I struggled a bit to define the constraints in ways that were understood by the solver - particularly with modulo operations since those were not applicable to individual variables (cells) but dependent on a collection of. It turns out the workaround was to define such variables separately - complete with their own range - and define new equalities. All in all it was surprinsgly concicse:

from ortools.sat.python import cp_model

def to_number(row):
    return sum(x*(10**i) for i, x in enumerate(reversed(row)))

def solve_square(n=3):
    model = cp_model.CpModel()
    grid = [[model.new_int_var(0,9,f"cell_{i}_{j}") for j in range(n)] for i in range(n)]
    grid_t = [list(row) for row in zip(*grid)]

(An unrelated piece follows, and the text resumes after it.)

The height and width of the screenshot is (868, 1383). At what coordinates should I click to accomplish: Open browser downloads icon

    for row_idx in range(n):
        new_var = model.new_int_var(1,10**n-1, f"row_{row_idx}")
        model.add(new_var == to_number(grid[row_idx]))
        model.add_modulo_equality(0, new_var, row_idx+1)

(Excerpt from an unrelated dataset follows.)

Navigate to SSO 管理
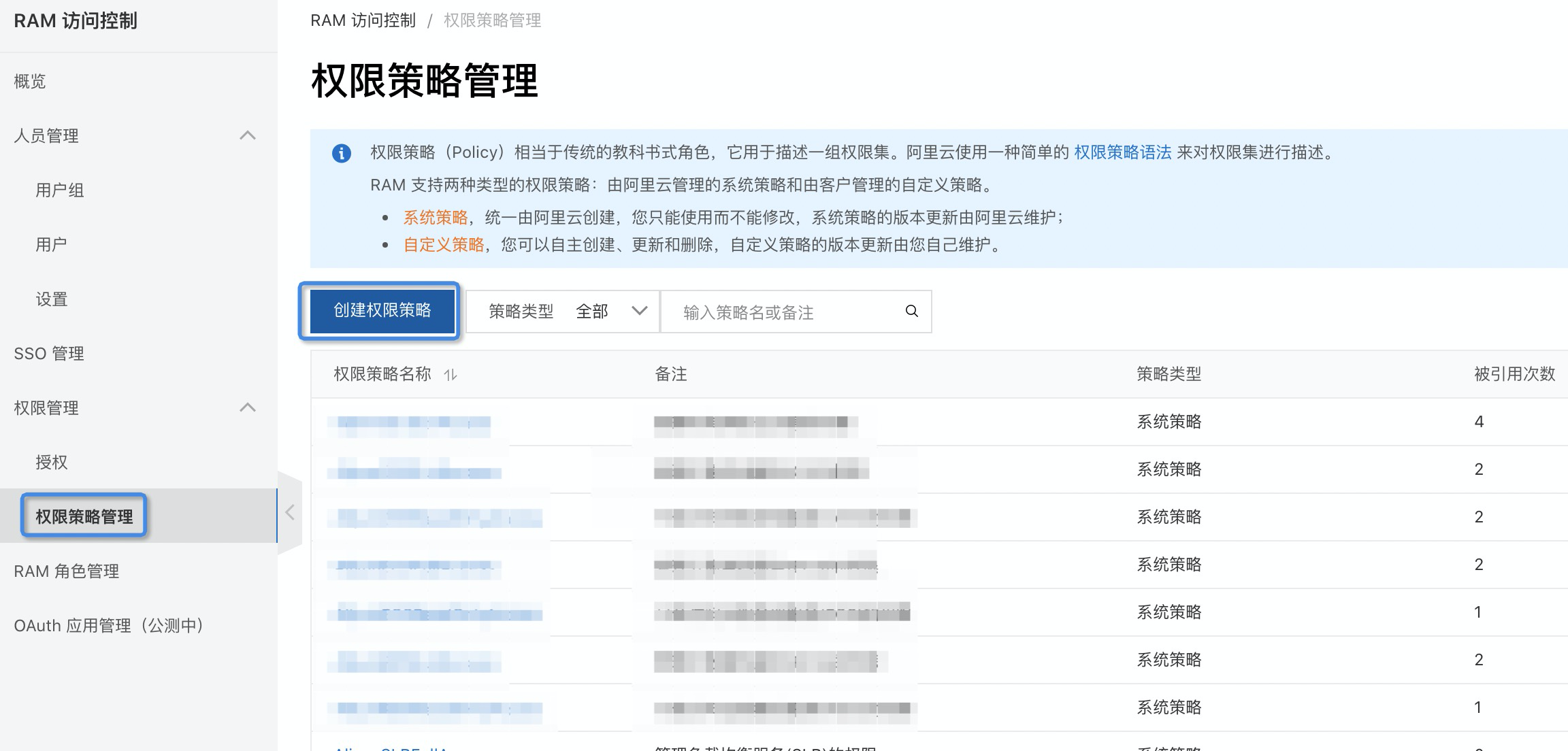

    for col_idx in range(n):
        new_var = model.new_int_var(1,10**n-1, f"col_{col_idx}")
        # use the transposed grid, it's simpler to reason about
        model.add(new_var == to_number(grid_t[col_idx]))
        model.add_modulo_equality(0, new_var, col_idx+n+1)

    # that's the constraint for the maximum sum
    model.maximize(sum(grid[row][col] for row in range(n) for col in range(n)))

    solver = cp_model.CpSolver()
    print(f"solving for n={n}")
    status = solver.Solve(model)
    if status in (cp_model.FEASIBLE, cp_model.OPTIMAL):
        for i in range(n):
            print([solver.Value(grid[i][j]) for j in range(n)])
        total = sum(solver.Value(grid[i][j]) for i in range(n) for j in range(n))
        print(f"sum: {total}, status: {'optimal' if status == cp_model.OPTIMAL else status}")
    else:
        print("no solution found")

after calling solve_square(5) and waiting a few seconds, voila:

solving for n=5
[9, 8, 9, 9, 9]
[9, 9, 9, 9, 8]
[7, 9, 8, 9, 9]
[9, 9, 8, 9, 6]
[8, 9, 8, 9, 0]
sum: 205, status: optimal

No hacky heuristics, no reducing the search space, … The solver took barely any time to come up with the optimal solution. I have no clue how this works under the covers but I’ll be sure to take a peek (setting solver.parameters.log_search_progress = True sheds some light on the whole process but unless you know what fs_random_no_lp means, it still feelds pretty cryptic).

Conclusion

I got curious and wondered how far I could take the ortools solution - and it turns out that up to n=8 it’s near instantaneous. Anything after that gives a solution very quickly if you ctrl+c it (great feature by the way - giving you the best thus far), but it takes longer and longer to prove it is the best.

Using ortools feels like cheating. I’m a little conflicted in that the problem changed from finding a solution to formulating the problem into something ortools can understand, which I guess is a skill in itself? I guess if I was to do take this to the extreme I’d stick to pen and paper.